— About this task —
Working from the records below, repeat exactly the lines starting at the line that contains "Task: Click the blacked-out surname block" and ending at the line that contains "Click the Owner role label", inclusive.

— Data in this exercise —
□ □ □ □ □

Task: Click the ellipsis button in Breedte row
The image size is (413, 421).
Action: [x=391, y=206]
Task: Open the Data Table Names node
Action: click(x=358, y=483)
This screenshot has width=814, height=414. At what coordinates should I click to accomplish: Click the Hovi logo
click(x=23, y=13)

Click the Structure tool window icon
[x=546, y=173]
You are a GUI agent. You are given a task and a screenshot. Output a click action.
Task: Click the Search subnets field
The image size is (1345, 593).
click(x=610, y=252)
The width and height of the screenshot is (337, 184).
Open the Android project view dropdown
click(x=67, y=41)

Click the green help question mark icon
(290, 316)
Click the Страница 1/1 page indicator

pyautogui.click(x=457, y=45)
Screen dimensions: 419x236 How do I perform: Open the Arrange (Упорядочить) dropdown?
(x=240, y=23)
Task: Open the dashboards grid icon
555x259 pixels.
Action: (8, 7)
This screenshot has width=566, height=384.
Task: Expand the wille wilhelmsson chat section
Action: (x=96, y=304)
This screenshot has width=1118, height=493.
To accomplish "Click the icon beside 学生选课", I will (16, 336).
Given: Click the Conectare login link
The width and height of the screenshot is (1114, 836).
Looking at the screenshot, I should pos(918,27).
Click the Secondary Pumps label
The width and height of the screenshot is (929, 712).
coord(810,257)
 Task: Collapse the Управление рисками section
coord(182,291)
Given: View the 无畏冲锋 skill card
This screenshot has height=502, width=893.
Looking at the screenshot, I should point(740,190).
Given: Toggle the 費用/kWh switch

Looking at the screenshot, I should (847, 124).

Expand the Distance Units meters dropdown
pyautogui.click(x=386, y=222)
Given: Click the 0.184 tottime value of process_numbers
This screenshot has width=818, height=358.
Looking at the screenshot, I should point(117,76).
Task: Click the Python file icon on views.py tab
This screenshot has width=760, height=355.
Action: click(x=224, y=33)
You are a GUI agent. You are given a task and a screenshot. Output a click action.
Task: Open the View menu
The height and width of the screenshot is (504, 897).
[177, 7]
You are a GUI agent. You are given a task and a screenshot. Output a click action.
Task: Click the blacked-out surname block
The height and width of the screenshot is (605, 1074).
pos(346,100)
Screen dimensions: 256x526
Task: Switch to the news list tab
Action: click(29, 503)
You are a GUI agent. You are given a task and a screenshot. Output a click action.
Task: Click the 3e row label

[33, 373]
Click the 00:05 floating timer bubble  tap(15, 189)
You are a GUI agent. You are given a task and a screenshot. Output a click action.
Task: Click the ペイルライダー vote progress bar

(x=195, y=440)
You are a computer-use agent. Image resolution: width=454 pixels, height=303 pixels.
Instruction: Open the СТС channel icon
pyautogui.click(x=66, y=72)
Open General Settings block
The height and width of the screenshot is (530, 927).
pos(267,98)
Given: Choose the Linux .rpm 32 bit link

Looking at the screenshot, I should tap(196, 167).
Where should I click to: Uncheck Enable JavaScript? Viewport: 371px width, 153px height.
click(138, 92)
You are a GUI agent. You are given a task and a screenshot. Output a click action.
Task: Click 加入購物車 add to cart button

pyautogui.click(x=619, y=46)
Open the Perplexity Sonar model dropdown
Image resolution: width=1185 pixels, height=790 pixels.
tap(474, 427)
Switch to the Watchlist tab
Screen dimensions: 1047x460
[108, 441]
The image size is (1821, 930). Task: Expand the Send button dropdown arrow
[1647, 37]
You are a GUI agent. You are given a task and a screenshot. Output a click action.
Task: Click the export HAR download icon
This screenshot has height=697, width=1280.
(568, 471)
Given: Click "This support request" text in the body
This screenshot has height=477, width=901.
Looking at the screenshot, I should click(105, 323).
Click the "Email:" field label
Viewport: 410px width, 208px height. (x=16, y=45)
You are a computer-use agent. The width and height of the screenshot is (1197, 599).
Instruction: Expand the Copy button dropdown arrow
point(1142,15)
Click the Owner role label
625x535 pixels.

□ □ □ □ □

— Answer for this exercise —
Task: Click the blacked-out surname block
The height and width of the screenshot is (605, 1074).
pos(346,100)
Screen dimensions: 256x526
Task: Switch to the news list tab
Action: click(29, 503)
You are a GUI agent. You are given a task and a screenshot. Output a click action.
Task: Click the 3e row label

[33, 373]
Click the 00:05 floating timer bubble  tap(15, 189)
You are a GUI agent. You are given a task and a screenshot. Output a click action.
Task: Click the ペイルライダー vote progress bar

(x=195, y=440)
You are a computer-use agent. Image resolution: width=454 pixels, height=303 pixels.
Instruction: Open the СТС channel icon
pyautogui.click(x=66, y=72)
Open General Settings block
The height and width of the screenshot is (530, 927).
pos(267,98)
Given: Choose the Linux .rpm 32 bit link

Looking at the screenshot, I should tap(196, 167).
Where should I click to: Uncheck Enable JavaScript? Viewport: 371px width, 153px height.
click(138, 92)
You are a GUI agent. You are given a task and a screenshot. Output a click action.
Task: Click 加入購物車 add to cart button

pyautogui.click(x=619, y=46)
Open the Perplexity Sonar model dropdown
Image resolution: width=1185 pixels, height=790 pixels.
tap(474, 427)
Switch to the Watchlist tab
Screen dimensions: 1047x460
[108, 441]
The image size is (1821, 930). Task: Expand the Send button dropdown arrow
[1647, 37]
You are a GUI agent. You are given a task and a screenshot. Output a click action.
Task: Click the export HAR download icon
This screenshot has height=697, width=1280.
(568, 471)
Given: Click "This support request" text in the body
This screenshot has height=477, width=901.
Looking at the screenshot, I should click(105, 323).
Click the "Email:" field label
Viewport: 410px width, 208px height. (x=16, y=45)
You are a computer-use agent. The width and height of the screenshot is (1197, 599).
Instruction: Expand the Copy button dropdown arrow
point(1142,15)
Click the Owner role label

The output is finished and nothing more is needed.